Renesasが提供するPCIe® Gen3用リタイマの製品ファミリは、最高レベルのアナログ性能と少ない消費電力を実現しています。また、要求の厳しいコンピュータ、ストレージ、通信といった分野で、2.5Gbps、5Gbps、8Gbpsの伝送速度を必要とするアプリケーション向けに最適化されたシステムレベルの信号リタイマ機能の大半を提供しています。
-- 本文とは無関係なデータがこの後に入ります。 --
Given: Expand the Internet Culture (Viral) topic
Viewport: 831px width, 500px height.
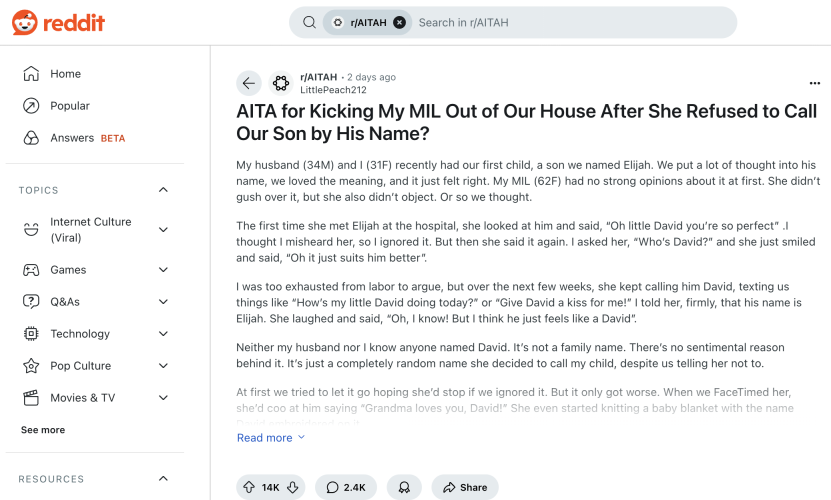Looking at the screenshot, I should point(163,230).

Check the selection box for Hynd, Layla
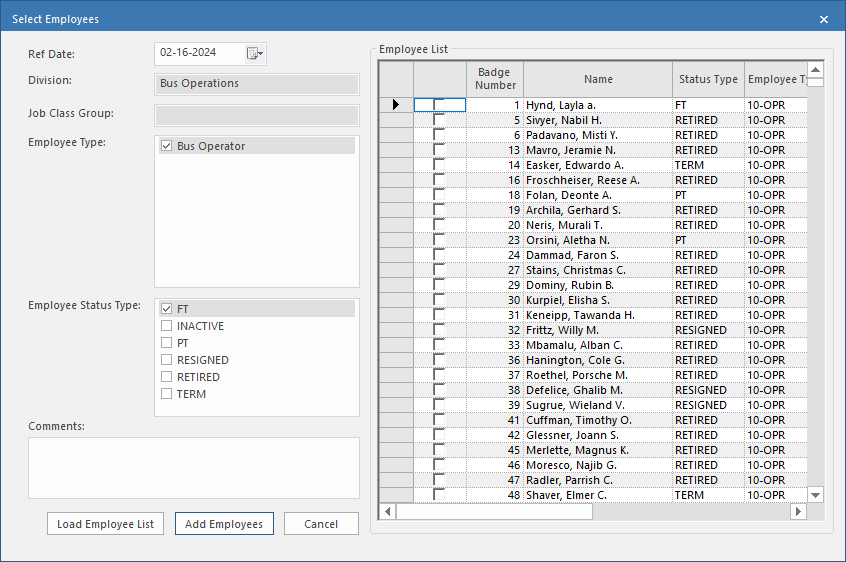coord(439,105)
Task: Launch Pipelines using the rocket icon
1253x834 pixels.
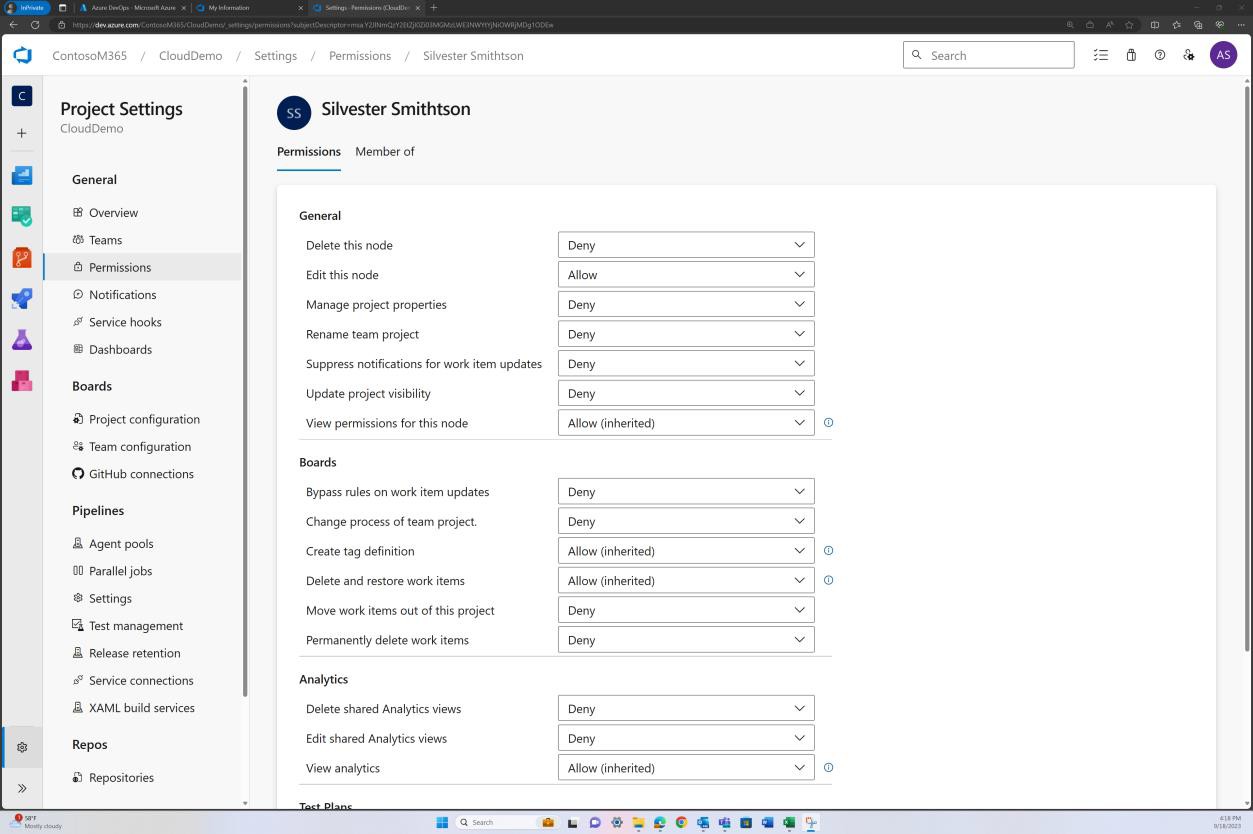Action: [x=22, y=298]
RenesasのPCIe用リタイマは以下のような機能を備えています。

  • 8/16/32チャンネルの信号リタイマ(PCIeの4/8/16レーン)
  • 高度なシグナルコンディショニング機能
  • 高度な診断機能
  • プロトコルに特化した機能
  • 高度な省電力機能
  • プログラミング用のI2Cインタフェース
  • 民生用/産業用の温度範囲に対応

業界を牽引するPCIe用リタイマ

RenesasのPCIe用リタイマ(シグナルコンディショナ)は、ケーブルやプリント基板のトレースが長いシステムの性能と信頼性を向上し、シグナルインテグリティを確保するために使用します。また、入力信号からランダムジッターと確定的ジッターを取り除いてシンボル間干渉を排除し、出力ジッターバジェットをリセットします。RenesasのPCIe用リタイマには、8GT/s(Transfer/sec)のPCI Express 3.0に対応する差動チャンネルを8/16/32系統備えるデバイスが用意されており、それぞれ4/8/16レーンに対応しています。また、5GT/s、2.5GT/sのPCI Expressの機能をすべてサポートしています。

RenesasのPCIe用リタイマは、CDR(クロックデータリカバリ)アーキテクチャ、適応型のDFE(Decision Feedback Equalizer)、シリアルインタフェースによってアクセスされる多様な制御オプションで構成されています。各チャンネルに小型コントローラを備えており、イコライゼーションのトレーニングを行ったうえで、自動調節によって最高の性能が得られるよう自己構成が行えます。小型コントローラは、各リンクについて、128b/130bによる符号化、PCIe Gen1/2との互換性を保つためのダウンシフト、レシーバの検出、終端制御などの機能の制御を行います。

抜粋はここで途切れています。